Author | Essayist | Curator
Paul Chaat Smith is a Comanche author, essayist, and curator. His work explores the contemporary landscape of American Indian art and politics.
With Robert Warrior, he is the author of Like a Hurricane: the Indian Movement from Alcatraz to Wounded Knee(New Press, 1996), a standard text in Native studies and American history courses. His second book, Everything You Know about Indians Is Wrong, was published in 2009 by the University of Minnesota Press.
Smith joined the Smithsonian’s National Museum of the American Indian in 2001, where he serves as Curator. His projects include performance artist James Luna’s Emendatio at the 2005 Venice Biennial, Fritz Scholder: Indian/Not Indian (2008), and Brian Jungen: Strange Comfort (2009).
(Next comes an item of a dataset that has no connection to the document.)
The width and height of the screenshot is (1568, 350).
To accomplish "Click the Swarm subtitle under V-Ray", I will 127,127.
Appointed Critic in Residence three times in galleries in the U.S. and Canada, Smith’s exhibitions and essays have explored the work of Richard Ray Whitman, Baco Ohama, Faye HeavyShield, Shelley Niro, Erica Lord, Maggie Michael and Kent Monkman. He has lectured at the National Gallery of Art, the Whitney Museum of American Art, and the Getty Center for the History of Art and the Humanities in Los Angeles. In 2017, he was selected to deliver the Eleventh Distinguished Critic Lecture by the Association of International Art Critics – USA. His most recent exhibition, Americans, opened in Washington in 2018 to wide acclaim.
Smith lives in Washington, D.C. His middle name is pronounced “chot,” has no hyphen, and rhymes with hot. Although Smith spends most of his time crafting game-changing exhibitions and texts, he also enjoys reading about the early days of the Soviet space program, watching massive amounts of televised sports, and writing about himself in the third person.
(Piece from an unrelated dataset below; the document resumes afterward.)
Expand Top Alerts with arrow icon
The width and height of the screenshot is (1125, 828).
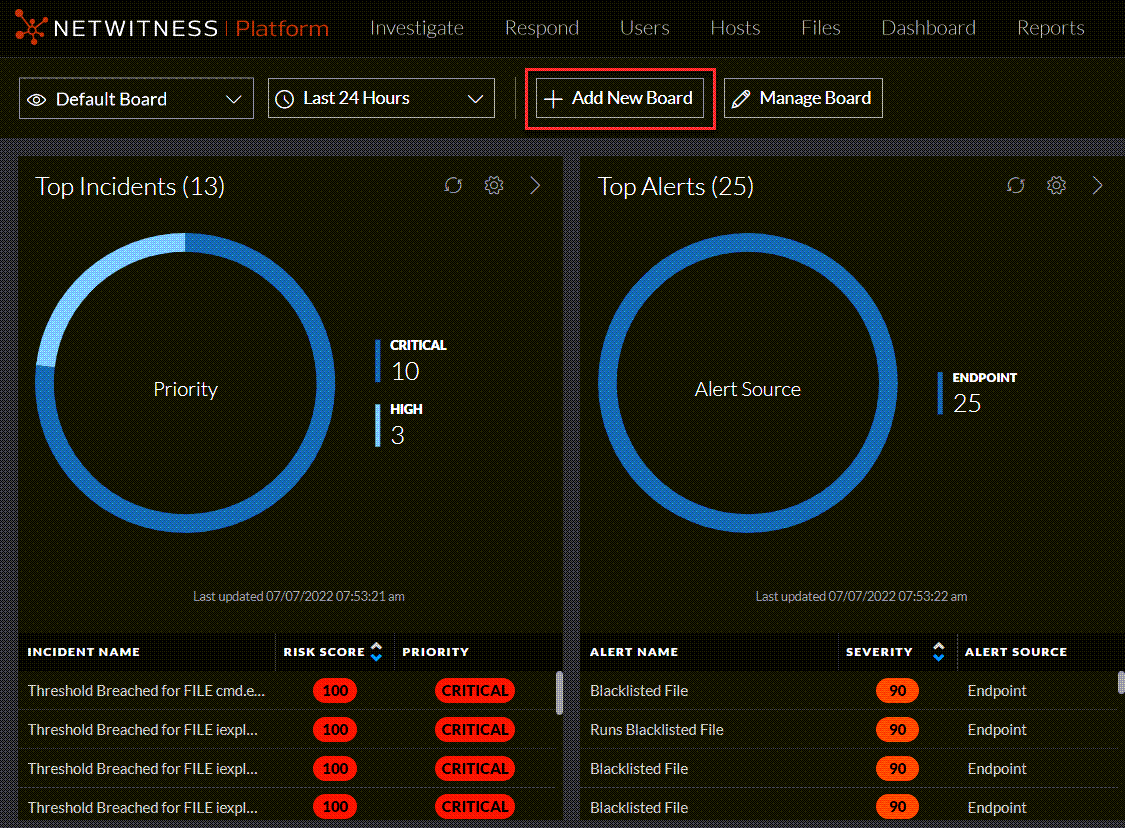coord(1097,186)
“How is it that Indians are present everywhere—in the form of place names, popular culture, advertising, sports team names, weapons systems—yet barely present in history and largely absent from the great national debates of our time?”
- Paul Chaat Smith
"We're only Indian as much as we're like our ancestors is something the museum has always been trying to challenge. And, you know, it's difficult. This is not a good time for complexity and nuance. We're trying to flip the script from the idea of just tragedy, this terrible past, to say–American Indians are part of the 21st century doing all kinds of interesting things. And the connections between American Indians and the United States are profound and deep. And it's not simply an issue of us being victims and the U.S. being the oppressor. It's much more complicated than that."